The case of Zehner v Board of Education of Jordan-Elbridge Central School District on February 12, appears similar to the Carl Paladino Article 78 allegation in part based on a prior lower court ruling when plaintiff alleged the appointment of the interim superintendent in executive session null and void. There was no violation at the meeting where it happened so it was not considered in the case of the lower court.
The Appellate Court found the board in the Zehner case merely recitation of the statutory language in section 105(1) of the Open Meeting Law (OML) was not sufficient. They must specify the "personnel" matter discussed in the executive session. If they go into executive session to discuss the appointment of the superintendent, it must say this is the reason not simply "personnel" matter.
Besides having to pay the attorney fees, the board in this case had to attend training by the Committee on Open Government.
It was cited in Zehner that, "the law is well-settled that fixing the appropriate remedy for a public body's actions in violation of the OML is expressly a matter of judicial discretion."

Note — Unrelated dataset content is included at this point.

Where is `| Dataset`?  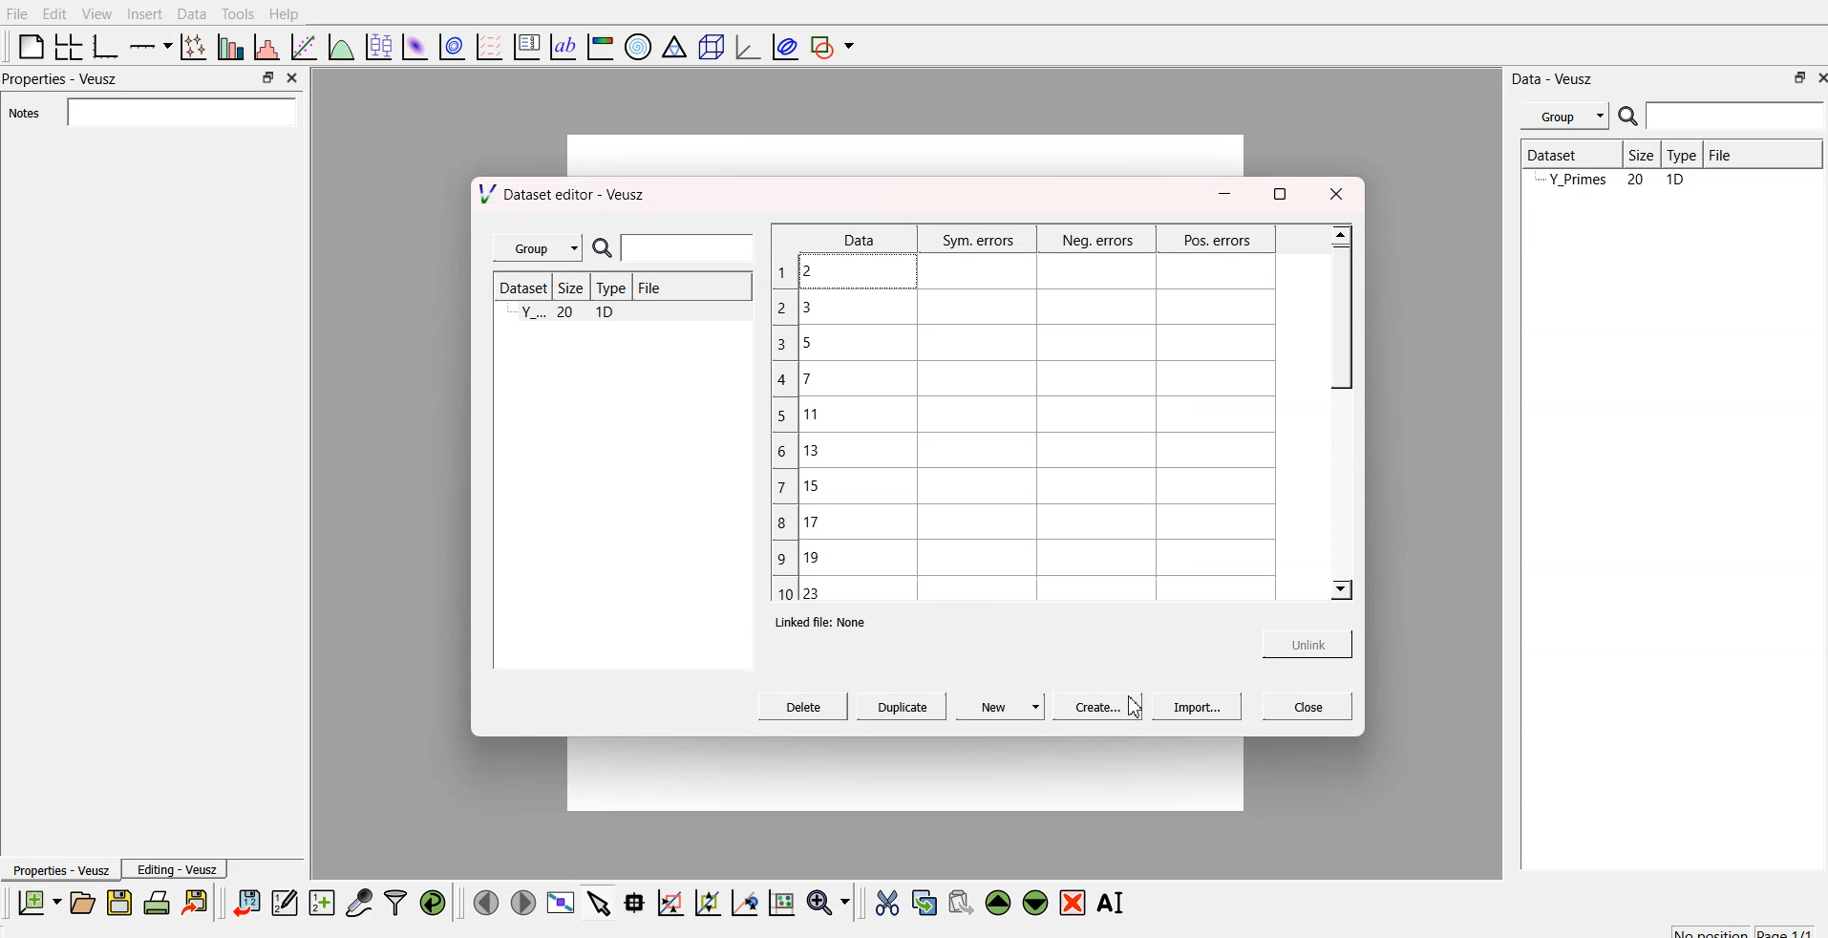 | Dataset is located at coordinates (1552, 153).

Hence, in the Paladino Article 78 Proceeding it will be the State Supreme Court Justice hearing the case judicial discretion to fix the appropriate remedy if there has been any violation of OML. It's hardly doubtful he'll order the appointment of Dr. Pamela Brown and her appointment as consultant until her contract is negotiated null and void.
Yet, Paladino complaint goes beyond just the Open Meeting Law in the media alleging in an interview that Dr Brown is not qualified to be superintendent because she lacks management and administration experience as reported in the Buffalo News.
Dr. Brown's resume shows she has administrative and management experience refutes his allegation. Also, he alleges the board gave Dr. Brown preference because she is African-American. Though it was not a criteria for hiring her, the district is 80% minority students and her candidacy appropriate to the demographics in the district beyond her competency over the other candidates.
And Paladino called the board "incompetent" keep "hiring incompetents... someone from someplace else." Just because a candidate is from another state doesn't mean they are incompetent.
He blamed the five African-American women on the board primarily responsible for hiring Dr. Brown though the vote was 7-2 with Ralph Hernandez, West District Rep. and John Licata, at Large Rep. voting for her appointment and they are not African-Americans. Hernandez is Puerto Rican and Licata, an Italian American so her appointment was not strictly done along racial lines.
Dr. Brown is far from incompetent and is one of the more competent superintendent's the Buffalo Board of Education ever hired of any ethnic group. Her appointment was supported by the leaders in the Latino community including the professionals in education because of her fluency in the Spanish language and background in bilingual education both as a teacher and administrator.
The case is set for Wednesday, July 11, in State Supreme Court, the same day the board and Dr. Pamela Brown are suppose to agree on a contract.